13.11. Working with Excel files#
If you just want to manipulate excel’s data,use pd.read_excel() and convert it to dataframe and do the manipulation
openpyxl is the best module to work with excel’s other things,like changing sheet names,formatting,automating it etc
indexes start at 1 not 0
!pip install openpyxl
Requirement already satisfied: openpyxl in /Users/sahilchoudhary/opt/anaconda3/lib/python3.9/site-packages (3.0.9)
Requirement already satisfied: et-xmlfile in /Users/sahilchoudhary/opt/anaconda3/lib/python3.9/site-packages (from openpyxl) (1.1.0)
[notice] A new release of pip is available: 23.0 -> 23.0.1
[notice] To update, run: pip install --upgrade pip
import openpyxl
import os
13.11.1. Changing the working directory#
os.chdir('C:\\users\\Sahil Choudhary\\Desktop')

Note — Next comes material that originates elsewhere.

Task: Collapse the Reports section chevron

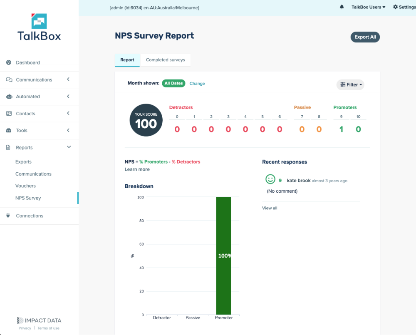Action: tap(69, 147)
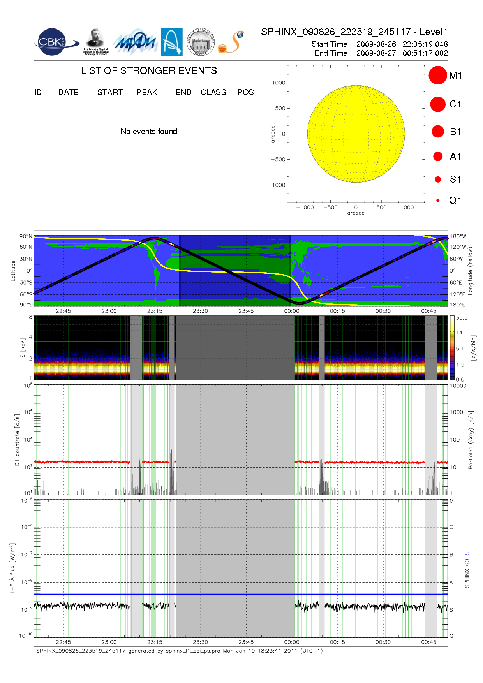
Task: Click the orange S sun-earth logo
Action: tap(231, 42)

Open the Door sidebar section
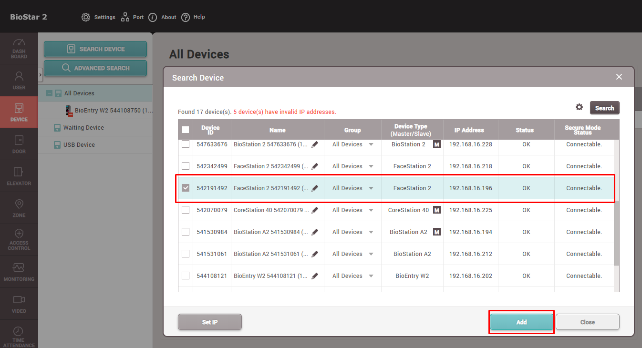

---------------------------------------------------------------------------
FileNotFoundError Traceback (most recent call last)
Input In [4], in <cell line: 1>()
----> 1 os.chdir('C:\\users\\Sahil Choudhary\\Desktop')
FileNotFoundError: [Errno 2] No such file or directory: 'C:\\users\\Sahil Choudhary\\Desktop'
13.11.2. Open Excel file#
# Use load_workbook function and it will give the workbook object
wb=openpyxl.load_workbook('example.xlsx')
print(type(wb))
<class 'openpyxl.workbook.workbook.Workbook'>
13.11.3. Get sheet names#
wb.sheetnames
['Sheet1', 'Sheet2']
13.11.4. Create Sheet#
wb.create_sheet(title='My new Sheet',index=1)
<Worksheet "My new Sheet">
13.11.5. Get one of the Sheet#
sheet=wb['Sheet1']
print(type(sheet))
<class 'openpyxl.worksheet.worksheet.Worksheet'>
13.11.6. Changing sheet name#
sheet.title='new name'
13.11.7. Get the number of rows and columns#
print(sheet.max_row)
print(sheet.max_column)
4
3
13.11.8. Getting Values#
# Getting cell object
sheet['B1']
<Cell 'new name'.B1>
print(sheet['B1'].value)
print(sheet.cell(row=1,column=2).value)
Sahil
Sahil
# Getting its value
sheet['A1'].value
'=Today()+1'
13.11.9. Changing Values#
sheet['B1'].value='Sahil Choudhary'
# By defauly,saves it in internal memory
13.11.10. Save the result as excel file#
wb.save('example2.xlsx')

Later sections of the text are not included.